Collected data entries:
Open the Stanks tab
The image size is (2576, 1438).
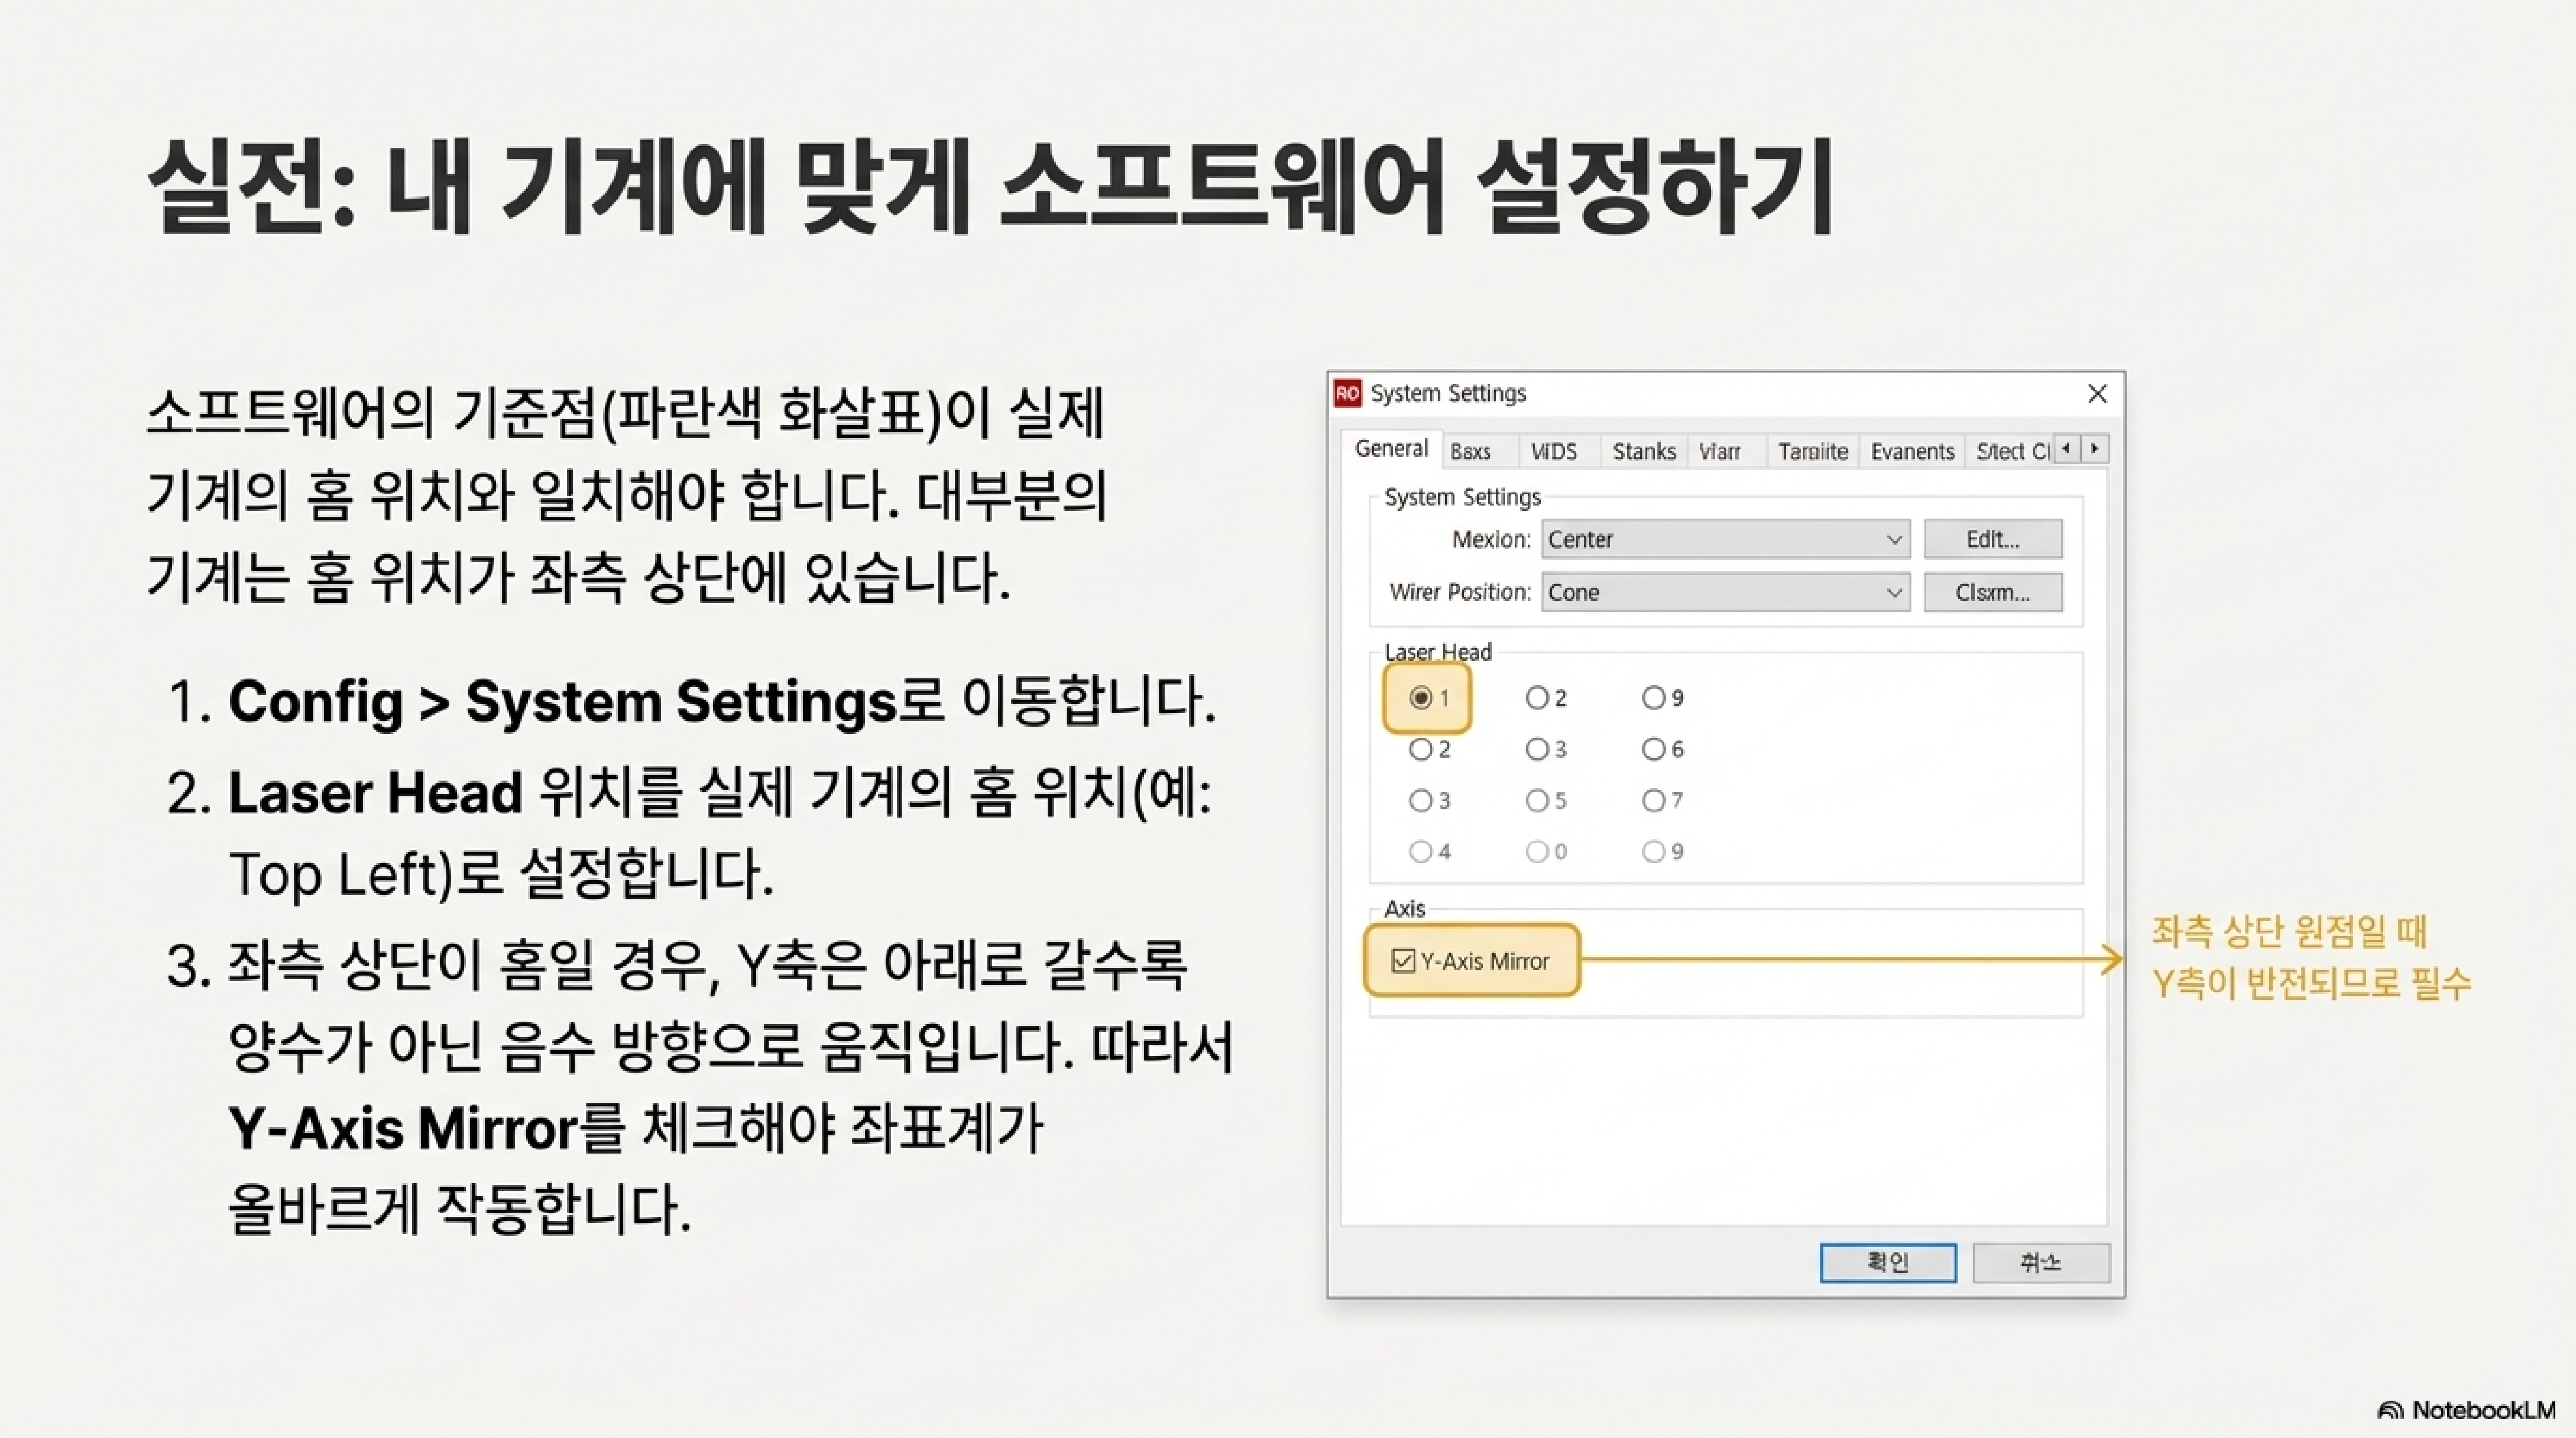pos(1643,451)
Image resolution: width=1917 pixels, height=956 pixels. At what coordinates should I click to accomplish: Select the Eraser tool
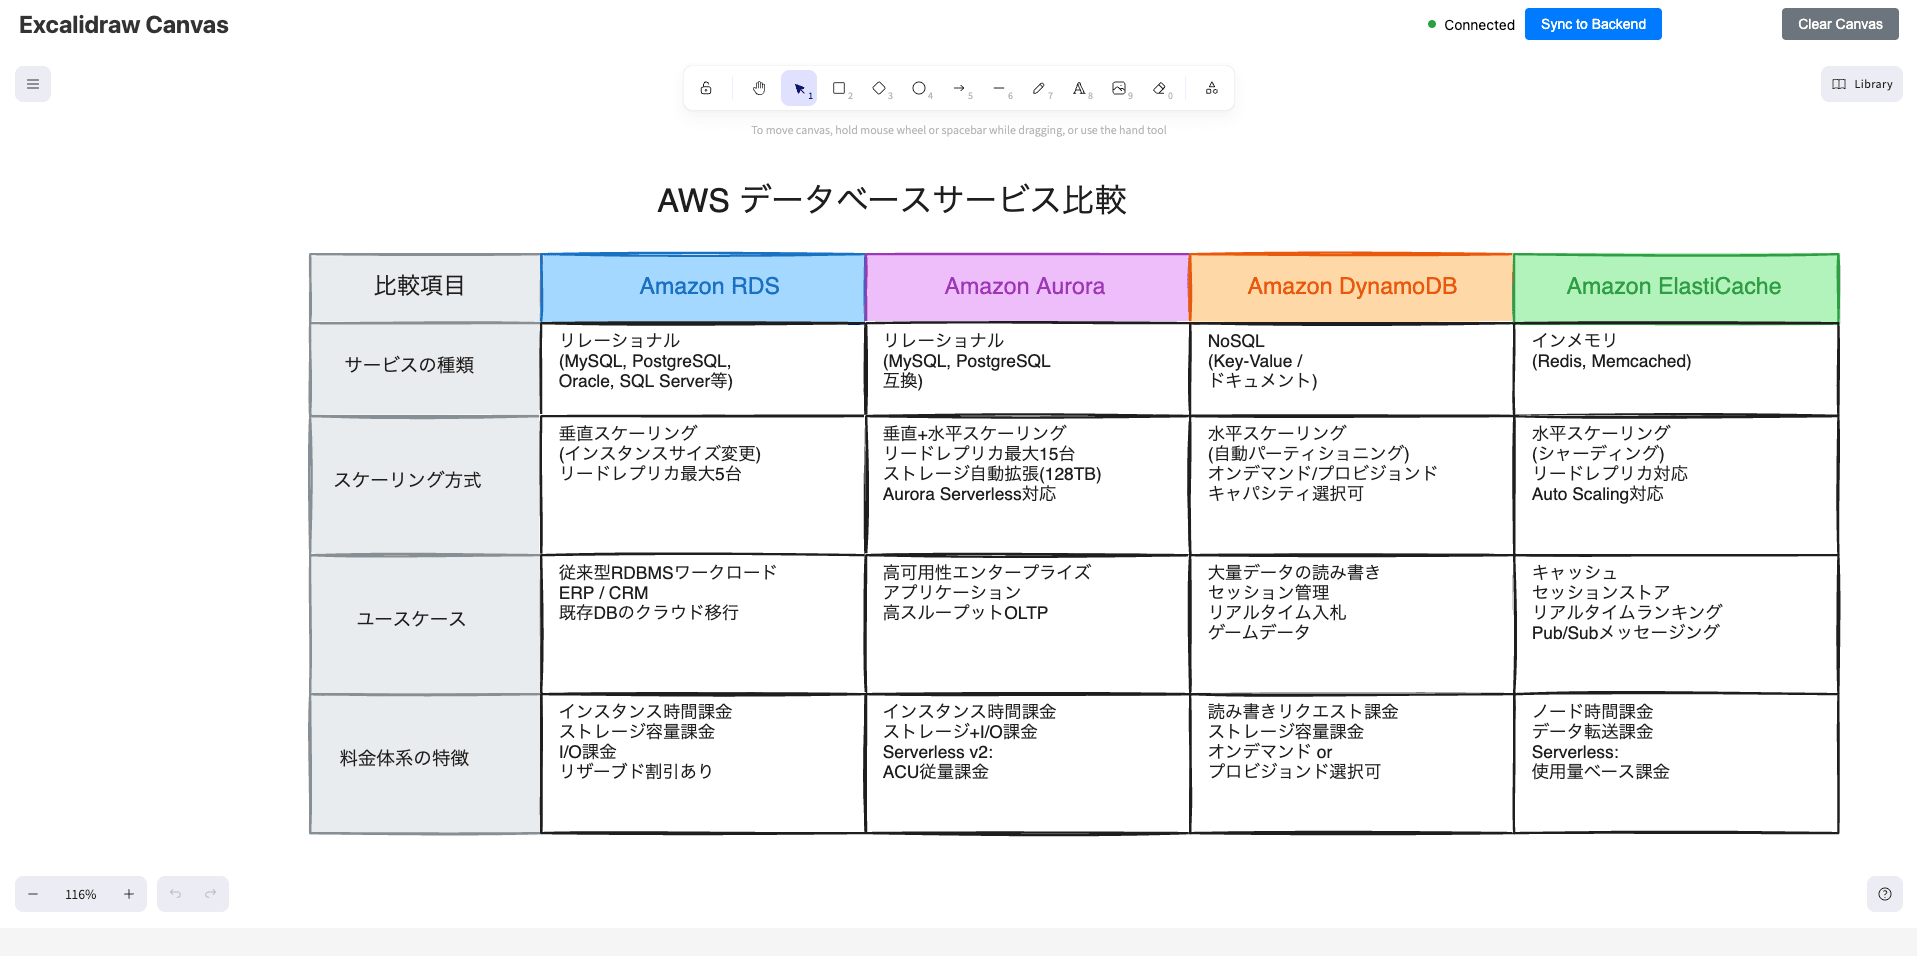coord(1160,88)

Assignment:
A faithful copy of the records above, without images, is what to give back.

Output:
Open the Stanks tab
The image size is (2576, 1438).
pos(1643,451)
Image resolution: width=1917 pixels, height=956 pixels. At what coordinates should I click to accomplish: Select the Eraser tool
coord(1160,88)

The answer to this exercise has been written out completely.